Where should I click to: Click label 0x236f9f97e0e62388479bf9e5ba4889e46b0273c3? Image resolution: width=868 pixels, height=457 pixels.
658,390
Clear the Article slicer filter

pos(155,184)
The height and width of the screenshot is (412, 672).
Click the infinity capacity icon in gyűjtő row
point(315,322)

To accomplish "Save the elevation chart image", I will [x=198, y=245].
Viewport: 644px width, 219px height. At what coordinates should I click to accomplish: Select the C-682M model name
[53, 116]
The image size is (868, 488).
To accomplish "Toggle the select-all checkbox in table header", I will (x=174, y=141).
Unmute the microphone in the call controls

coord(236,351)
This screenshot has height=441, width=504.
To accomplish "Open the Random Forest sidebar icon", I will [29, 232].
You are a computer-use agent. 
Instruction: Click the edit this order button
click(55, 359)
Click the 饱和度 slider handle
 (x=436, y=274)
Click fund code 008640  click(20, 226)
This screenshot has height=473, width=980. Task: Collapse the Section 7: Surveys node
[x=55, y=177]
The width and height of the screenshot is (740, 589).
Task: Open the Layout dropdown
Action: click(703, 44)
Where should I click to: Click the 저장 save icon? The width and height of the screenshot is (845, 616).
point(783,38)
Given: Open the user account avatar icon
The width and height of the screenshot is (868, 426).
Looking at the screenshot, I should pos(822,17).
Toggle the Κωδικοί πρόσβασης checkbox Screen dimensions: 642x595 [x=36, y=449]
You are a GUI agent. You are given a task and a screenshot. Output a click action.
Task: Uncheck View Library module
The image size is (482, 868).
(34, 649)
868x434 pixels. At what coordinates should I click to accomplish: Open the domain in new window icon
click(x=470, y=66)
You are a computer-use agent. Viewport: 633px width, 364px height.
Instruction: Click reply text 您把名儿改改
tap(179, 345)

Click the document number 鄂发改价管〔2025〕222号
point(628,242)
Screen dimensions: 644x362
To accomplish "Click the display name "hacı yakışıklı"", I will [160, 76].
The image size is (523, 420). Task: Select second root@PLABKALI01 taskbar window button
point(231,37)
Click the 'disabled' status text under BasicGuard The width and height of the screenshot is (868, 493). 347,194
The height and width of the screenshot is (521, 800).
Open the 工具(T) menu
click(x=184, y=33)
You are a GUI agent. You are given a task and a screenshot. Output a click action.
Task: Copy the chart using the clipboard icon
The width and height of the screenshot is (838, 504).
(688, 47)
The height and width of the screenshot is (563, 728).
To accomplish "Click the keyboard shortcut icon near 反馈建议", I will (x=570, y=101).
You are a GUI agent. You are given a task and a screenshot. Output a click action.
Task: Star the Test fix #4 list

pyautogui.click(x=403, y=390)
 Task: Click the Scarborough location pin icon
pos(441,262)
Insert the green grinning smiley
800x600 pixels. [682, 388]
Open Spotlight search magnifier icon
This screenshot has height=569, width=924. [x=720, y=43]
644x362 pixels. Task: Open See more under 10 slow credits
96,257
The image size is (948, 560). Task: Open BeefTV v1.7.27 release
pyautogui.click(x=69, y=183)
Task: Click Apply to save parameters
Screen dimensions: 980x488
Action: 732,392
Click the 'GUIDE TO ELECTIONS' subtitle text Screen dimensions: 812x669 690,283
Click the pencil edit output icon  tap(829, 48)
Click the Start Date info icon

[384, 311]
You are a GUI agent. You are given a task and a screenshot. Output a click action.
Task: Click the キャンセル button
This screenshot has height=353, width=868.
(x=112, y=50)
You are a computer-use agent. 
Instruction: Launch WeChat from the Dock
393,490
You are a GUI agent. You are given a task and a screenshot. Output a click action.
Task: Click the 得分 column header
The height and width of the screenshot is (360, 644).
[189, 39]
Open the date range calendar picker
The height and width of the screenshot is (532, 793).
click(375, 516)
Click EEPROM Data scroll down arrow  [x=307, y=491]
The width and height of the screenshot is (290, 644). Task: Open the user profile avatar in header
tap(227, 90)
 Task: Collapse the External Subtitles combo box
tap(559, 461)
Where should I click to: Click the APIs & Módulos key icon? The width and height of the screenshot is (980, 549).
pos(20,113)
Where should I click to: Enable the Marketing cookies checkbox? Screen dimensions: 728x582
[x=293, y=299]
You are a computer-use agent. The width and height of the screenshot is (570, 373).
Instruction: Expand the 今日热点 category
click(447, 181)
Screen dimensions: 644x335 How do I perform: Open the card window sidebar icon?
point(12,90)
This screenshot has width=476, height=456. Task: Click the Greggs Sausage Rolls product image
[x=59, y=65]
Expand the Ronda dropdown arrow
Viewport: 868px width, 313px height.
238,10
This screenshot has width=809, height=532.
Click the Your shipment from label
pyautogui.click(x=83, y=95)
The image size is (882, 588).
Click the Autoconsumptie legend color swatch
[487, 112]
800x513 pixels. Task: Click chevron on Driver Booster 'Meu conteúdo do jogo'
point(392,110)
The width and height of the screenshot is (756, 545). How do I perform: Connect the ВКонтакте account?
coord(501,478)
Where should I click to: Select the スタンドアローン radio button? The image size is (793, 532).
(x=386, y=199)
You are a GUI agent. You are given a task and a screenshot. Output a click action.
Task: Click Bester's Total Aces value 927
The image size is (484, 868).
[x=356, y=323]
•••
Above are the records; report each line in them that includes the word "computer".

You are a computer-use agent. 
You are a computer-use agent. Viewport: 633px width, 364px height.
You are a computer-use agent. 
You are a computer-use agent. The width and height of the screenshot is (570, 373).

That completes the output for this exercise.